#### TASK DETAILS
Which lines of the records below contain the string "dark"? Report each of them.

#### DATA FOR REVIEW

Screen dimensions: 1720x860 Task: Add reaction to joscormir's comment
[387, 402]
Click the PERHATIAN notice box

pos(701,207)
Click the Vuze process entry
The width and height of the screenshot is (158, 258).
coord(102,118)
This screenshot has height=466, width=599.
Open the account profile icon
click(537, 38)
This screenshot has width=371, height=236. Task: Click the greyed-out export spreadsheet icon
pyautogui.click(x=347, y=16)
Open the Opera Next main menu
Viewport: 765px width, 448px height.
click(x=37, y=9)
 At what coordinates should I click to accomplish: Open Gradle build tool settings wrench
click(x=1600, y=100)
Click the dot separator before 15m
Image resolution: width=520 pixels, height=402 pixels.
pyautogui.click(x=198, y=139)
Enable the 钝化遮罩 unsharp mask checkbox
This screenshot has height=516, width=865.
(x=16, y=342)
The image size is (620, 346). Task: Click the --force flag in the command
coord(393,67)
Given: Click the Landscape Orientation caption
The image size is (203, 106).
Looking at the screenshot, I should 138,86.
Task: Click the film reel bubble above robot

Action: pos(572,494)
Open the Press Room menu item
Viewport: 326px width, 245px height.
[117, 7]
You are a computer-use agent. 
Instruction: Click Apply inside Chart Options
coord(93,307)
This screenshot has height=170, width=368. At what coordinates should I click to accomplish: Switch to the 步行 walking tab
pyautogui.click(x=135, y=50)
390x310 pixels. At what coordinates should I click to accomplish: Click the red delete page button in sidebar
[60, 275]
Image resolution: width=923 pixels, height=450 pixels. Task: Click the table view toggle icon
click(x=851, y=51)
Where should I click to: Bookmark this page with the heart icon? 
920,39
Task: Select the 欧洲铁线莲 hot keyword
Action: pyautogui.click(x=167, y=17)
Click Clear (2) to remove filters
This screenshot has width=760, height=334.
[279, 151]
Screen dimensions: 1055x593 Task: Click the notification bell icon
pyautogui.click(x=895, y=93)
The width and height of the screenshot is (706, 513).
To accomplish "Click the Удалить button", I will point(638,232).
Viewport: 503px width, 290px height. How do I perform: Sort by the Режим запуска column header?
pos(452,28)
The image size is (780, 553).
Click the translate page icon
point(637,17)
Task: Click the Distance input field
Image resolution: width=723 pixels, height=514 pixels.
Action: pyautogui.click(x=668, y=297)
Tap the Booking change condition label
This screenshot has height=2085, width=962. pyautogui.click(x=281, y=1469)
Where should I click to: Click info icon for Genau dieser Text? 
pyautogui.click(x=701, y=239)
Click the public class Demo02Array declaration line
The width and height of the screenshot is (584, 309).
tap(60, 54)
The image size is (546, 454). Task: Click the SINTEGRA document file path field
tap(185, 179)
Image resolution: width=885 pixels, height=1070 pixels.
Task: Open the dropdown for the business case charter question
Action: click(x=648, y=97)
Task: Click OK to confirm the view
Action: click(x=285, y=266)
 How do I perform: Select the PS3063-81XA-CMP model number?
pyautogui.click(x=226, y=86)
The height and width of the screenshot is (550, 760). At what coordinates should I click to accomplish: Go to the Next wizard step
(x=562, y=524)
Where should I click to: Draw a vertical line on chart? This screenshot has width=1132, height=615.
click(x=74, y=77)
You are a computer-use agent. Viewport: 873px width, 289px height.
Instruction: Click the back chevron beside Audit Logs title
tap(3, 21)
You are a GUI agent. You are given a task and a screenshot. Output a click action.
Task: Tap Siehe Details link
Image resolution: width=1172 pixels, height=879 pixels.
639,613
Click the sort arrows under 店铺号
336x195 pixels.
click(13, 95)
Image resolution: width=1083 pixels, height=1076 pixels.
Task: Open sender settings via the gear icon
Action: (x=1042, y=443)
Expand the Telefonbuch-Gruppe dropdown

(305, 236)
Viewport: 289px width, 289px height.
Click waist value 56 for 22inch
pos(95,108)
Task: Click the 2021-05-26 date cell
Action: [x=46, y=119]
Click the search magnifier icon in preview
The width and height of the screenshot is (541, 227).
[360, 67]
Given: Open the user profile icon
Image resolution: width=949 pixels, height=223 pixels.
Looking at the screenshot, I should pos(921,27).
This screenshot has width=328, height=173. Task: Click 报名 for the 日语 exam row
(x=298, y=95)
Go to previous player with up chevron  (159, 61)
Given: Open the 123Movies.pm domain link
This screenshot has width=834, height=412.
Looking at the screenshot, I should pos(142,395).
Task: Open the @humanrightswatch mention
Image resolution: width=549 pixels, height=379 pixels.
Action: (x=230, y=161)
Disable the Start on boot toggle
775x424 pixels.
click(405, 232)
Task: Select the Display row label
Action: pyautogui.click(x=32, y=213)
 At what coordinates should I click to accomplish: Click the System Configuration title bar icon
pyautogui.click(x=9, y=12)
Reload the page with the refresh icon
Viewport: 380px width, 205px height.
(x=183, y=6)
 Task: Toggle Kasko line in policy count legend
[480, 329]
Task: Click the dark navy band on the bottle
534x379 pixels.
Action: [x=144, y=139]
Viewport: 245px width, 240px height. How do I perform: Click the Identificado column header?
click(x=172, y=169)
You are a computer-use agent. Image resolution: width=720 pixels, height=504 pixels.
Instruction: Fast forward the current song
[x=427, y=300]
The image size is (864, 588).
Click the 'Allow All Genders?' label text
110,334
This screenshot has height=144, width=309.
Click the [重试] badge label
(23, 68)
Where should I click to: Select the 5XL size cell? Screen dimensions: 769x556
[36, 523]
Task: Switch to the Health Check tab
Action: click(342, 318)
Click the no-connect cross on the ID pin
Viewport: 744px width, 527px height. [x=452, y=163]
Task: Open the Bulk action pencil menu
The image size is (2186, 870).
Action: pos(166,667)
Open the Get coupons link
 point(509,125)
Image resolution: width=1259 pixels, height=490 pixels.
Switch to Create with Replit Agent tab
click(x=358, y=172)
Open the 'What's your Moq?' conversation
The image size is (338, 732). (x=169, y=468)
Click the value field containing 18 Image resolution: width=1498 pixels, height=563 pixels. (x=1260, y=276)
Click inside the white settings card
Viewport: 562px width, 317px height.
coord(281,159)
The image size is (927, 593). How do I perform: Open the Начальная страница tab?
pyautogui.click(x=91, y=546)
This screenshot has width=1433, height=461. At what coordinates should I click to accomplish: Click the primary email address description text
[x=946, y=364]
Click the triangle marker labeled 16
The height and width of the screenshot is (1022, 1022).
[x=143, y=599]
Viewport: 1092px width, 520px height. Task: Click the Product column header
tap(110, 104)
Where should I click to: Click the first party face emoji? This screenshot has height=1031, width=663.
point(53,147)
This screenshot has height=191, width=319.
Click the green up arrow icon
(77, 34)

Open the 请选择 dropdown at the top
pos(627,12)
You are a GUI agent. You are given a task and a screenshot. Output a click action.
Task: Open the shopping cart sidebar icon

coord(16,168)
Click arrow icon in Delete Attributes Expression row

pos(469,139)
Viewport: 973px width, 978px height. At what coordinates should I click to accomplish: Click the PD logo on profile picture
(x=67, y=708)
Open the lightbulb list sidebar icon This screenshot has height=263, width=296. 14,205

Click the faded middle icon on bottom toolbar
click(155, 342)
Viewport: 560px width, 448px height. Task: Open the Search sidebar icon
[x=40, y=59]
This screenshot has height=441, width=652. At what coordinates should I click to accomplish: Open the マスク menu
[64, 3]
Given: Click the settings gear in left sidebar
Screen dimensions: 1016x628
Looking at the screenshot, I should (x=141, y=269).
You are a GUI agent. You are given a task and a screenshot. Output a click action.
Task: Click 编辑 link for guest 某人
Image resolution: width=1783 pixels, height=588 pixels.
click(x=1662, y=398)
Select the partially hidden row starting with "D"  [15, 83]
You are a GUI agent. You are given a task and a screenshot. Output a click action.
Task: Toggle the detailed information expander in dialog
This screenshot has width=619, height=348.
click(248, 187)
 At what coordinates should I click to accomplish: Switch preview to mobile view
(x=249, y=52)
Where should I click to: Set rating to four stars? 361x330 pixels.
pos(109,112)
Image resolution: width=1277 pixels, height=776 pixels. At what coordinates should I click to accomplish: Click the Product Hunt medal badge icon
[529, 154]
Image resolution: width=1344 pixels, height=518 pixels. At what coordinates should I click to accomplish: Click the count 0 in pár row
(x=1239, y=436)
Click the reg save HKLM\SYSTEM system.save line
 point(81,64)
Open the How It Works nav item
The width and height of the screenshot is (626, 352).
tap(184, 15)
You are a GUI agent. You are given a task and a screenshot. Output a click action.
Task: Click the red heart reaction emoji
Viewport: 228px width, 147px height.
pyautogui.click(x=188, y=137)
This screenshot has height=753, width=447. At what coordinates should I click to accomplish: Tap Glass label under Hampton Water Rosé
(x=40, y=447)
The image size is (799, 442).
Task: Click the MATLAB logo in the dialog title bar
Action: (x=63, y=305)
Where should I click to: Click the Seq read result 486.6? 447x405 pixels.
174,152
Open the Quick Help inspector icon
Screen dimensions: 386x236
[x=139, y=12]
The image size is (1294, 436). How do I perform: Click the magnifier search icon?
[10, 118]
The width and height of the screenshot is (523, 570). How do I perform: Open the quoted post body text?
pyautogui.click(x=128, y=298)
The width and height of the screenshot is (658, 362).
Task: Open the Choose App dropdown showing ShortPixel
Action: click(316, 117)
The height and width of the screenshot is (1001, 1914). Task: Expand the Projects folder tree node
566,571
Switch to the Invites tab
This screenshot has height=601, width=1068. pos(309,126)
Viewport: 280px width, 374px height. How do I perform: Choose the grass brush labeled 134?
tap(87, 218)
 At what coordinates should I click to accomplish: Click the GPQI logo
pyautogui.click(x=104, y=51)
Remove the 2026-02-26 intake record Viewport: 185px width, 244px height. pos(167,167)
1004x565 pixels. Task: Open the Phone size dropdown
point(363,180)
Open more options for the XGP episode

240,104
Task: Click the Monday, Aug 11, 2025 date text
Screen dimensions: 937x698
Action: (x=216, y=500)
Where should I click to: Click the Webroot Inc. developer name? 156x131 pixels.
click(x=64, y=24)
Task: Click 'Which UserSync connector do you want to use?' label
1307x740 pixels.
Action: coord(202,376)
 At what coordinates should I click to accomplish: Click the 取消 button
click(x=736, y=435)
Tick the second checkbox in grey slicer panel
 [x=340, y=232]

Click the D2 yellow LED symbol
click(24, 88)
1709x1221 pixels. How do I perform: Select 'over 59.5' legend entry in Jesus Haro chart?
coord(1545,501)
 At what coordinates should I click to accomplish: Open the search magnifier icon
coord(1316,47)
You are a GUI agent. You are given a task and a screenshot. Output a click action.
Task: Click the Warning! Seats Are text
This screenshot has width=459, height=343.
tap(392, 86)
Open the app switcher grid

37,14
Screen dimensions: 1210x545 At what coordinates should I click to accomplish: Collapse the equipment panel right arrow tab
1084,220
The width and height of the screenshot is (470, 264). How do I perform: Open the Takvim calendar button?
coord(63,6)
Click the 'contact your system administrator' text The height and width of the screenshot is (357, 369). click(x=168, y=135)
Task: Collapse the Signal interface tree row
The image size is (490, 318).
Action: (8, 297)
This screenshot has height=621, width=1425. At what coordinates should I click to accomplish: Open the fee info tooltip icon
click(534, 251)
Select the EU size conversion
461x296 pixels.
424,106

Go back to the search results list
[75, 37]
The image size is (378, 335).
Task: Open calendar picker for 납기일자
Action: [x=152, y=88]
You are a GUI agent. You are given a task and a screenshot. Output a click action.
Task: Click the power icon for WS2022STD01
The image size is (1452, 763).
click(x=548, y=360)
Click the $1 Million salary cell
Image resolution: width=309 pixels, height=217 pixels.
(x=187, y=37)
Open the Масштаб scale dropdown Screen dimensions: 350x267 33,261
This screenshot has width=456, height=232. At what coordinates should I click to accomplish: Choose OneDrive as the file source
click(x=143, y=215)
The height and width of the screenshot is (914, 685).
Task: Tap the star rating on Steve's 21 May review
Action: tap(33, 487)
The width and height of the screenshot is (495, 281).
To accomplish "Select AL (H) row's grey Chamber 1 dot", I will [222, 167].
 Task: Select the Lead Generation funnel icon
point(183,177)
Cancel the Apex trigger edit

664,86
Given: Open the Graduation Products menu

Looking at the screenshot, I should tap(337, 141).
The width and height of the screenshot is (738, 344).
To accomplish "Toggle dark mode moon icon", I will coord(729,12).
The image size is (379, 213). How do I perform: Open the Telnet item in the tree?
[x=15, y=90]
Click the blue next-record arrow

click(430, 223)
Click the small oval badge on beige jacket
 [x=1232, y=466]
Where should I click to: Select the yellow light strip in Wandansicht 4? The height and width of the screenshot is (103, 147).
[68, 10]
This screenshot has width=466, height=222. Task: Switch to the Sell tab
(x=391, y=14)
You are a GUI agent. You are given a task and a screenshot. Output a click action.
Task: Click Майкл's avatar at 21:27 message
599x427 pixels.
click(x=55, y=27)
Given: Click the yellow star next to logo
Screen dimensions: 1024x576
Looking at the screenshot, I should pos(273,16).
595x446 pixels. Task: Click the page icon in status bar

#### OUTPUT OF THE EXERCISE
Task: Click the dark navy band on the bottle
To accomplish "Toggle dark mode moon icon", I will coord(729,12).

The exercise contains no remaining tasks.